Oleh : Henny Ummu Ghiyas Faris
(Arrahmah.com) – Sebagaimana diketahui Presiden Jokowi meluncurkan program Kartu Keluarga Sejahtera (KKS), Kartu Indonesia Sehat (KIS), dan Kartu Indonesia Pintar (KIP). Ketiga kartu tersebut memang andalan Sang Presiden, dan dibagikan untuk kesejahteraan warga.
Masing-masing kartu mempunyai fungsi berbeda, seperti KKS berfungsi untuk memberikan bantuan sosial langsung kepada warga. Kartu ini berfungsi selama 5 tahun. Dananya bisa diambil melalui kantor pos dengan menggunakan nomor ponsel yang sudah dibagikan, di mana berfungsi layaknya rekening. Sedangkan KIS, berfungsi sebagai kartu untuk berobat. Kartu tersebut bisa dibawa jika warga ingin berobat. Kartu itu bisa langsung digunakan, jika sakit langsung dibawa saja. Tidak bisa diwakilkan, karena setiap orang mendapatkan kartu tersebut masing-masing.
Adapun KIP, bisa dibawa ke sekolah swasta atau negeri. Dengan menunjukkan KIP ke sekolah disertakan KK dan kartu penunjuk lainnya, kartu ini bisa digunakan. Bagi yang belum mendapatkan KIP bisa mendaftar ke sekolah masing-masing. Orang nomor satu di Indonesia menyebutkan, masyarakat dapat mencairkan dana KIP pada pertengahan bulan Juni 2015 mendatang tepat pada penerimaan siswa baru. Besaran dana KIP berbeda setiap tingkatan.

□ □ □ □ □

Latihan Singkat A »
Sebutkan semua kartu yang diluncurkan Presiden Jokowi menurut teks tentang program kartu ini, dengan nama lengkap dan singkatannya.
Latihan Singkat B »
Tulis lanjutan teks tentang program kartu Presiden Jokowi, dimulai sesudah kalimat terakhirnya.

Cuplikan Data »
□ □ □ □ □

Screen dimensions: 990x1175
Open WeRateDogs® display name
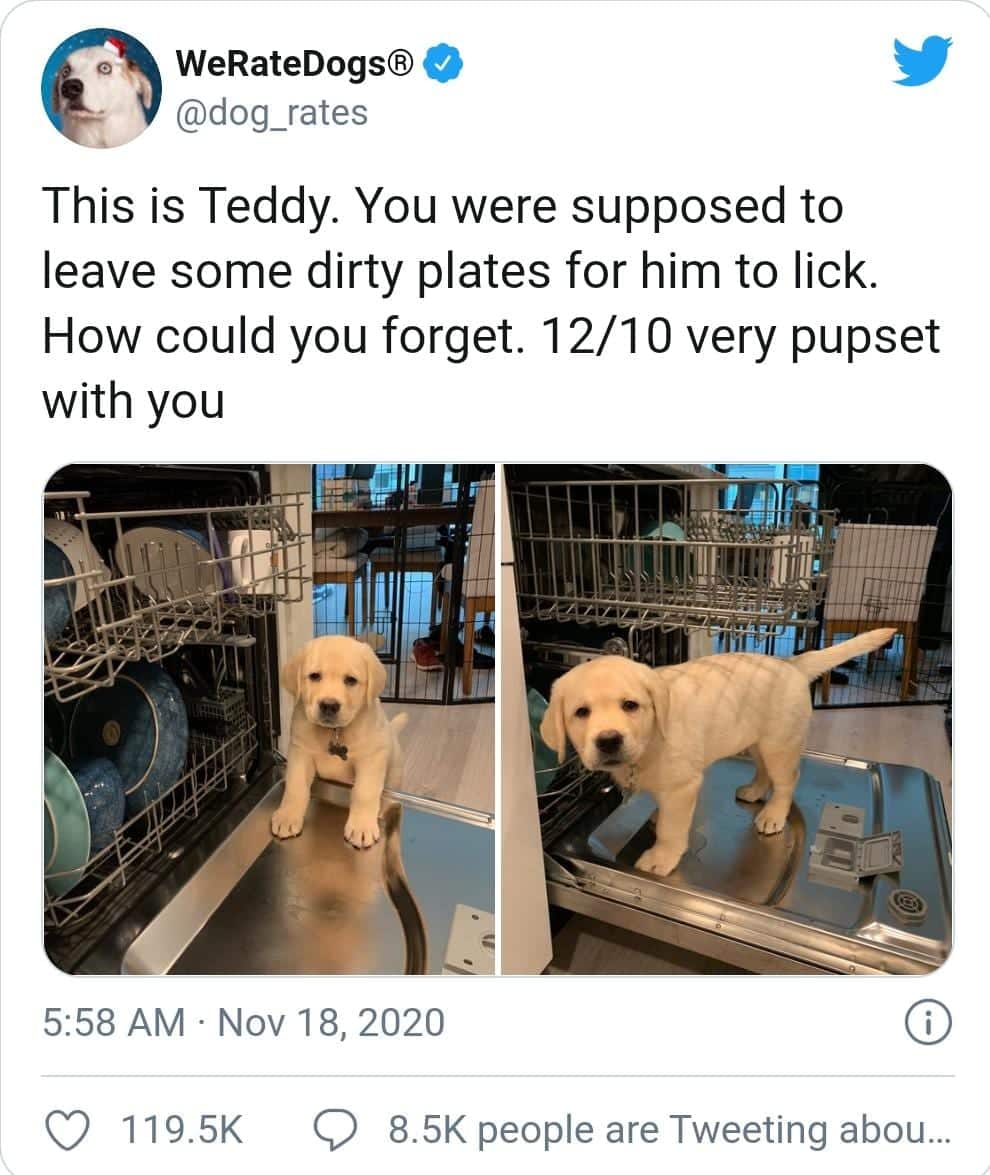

□ □ □ □ □

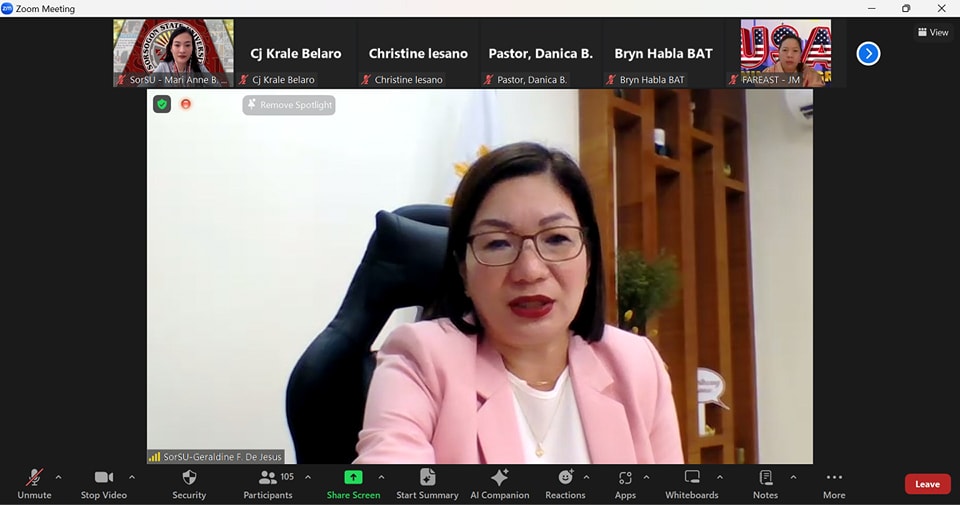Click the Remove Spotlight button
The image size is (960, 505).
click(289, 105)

□ □ □ □ □

Jawaban Latihan A »
- Kartu Keluarga Sejahtera (KKS)
- Kartu Indonesia Sehat (KIS)
- Kartu Indonesia Pintar (KIP)

Jawaban Latihan B »
Untuk mendapatkan kartu sakti gagasan Jokowi tersebut, warga mesti mengantre di kantor Pos dan ada warga harus menelan kekecewaan karena belum juga mendapatkan kartu sakti, walaupun sudah mengantre sejak pagi.
Kartu-kartu itu diperuntukkan bagi masyarakat. Benarkah kartu itu sakti sesuai dengan jargonnya sebagai “Kartu Sakti?” yaaa, maksudnya kartu yang memang benar-benar bisa membawa masyarakat keluar dari belenggu kesulitan hidup.
Kenyataannya yang terjadi sangat berbeda dengan tujuan kartu-kartu tersebut diadakan, seperti yang diberitakan di regional.kompas.com (minggu, 7/06/2015) Kartu Indonesia Sehat (KIS) andalan Presiden Jokowi baru sepekan dibagikan kepada warga miskin di Mamuju Utara, Sulawesi Barat, ditolak oleh RSUD setempat. Warga yang mengalami gangguan pencernaan, harus menelan kekecewaan karena tak mendapat penanganan dokter rumah sakit. Dia merasa ditelantarkan pihak rumah sakit, karena tak memberikannya penanganan yang dibutuhkan. Sementara itu,kartu KIS dan BPJS Kesehatan tidak diterima pihak rumah sakit. Padahal sebelumnya, Presiden Jokowi mengancam pihak rumah sakit yang tak memberikan layanan semestinya kepada pemegang KIS. Menurutnya KIS harus dilayani oleh rumah sakit, karena sejatinya hal itu dibayar oleh negara. Kepala Negara meminta jika ada masyarakat pemegang KIS tidak dilayani (nasional.kompas.com, 04/05/2015)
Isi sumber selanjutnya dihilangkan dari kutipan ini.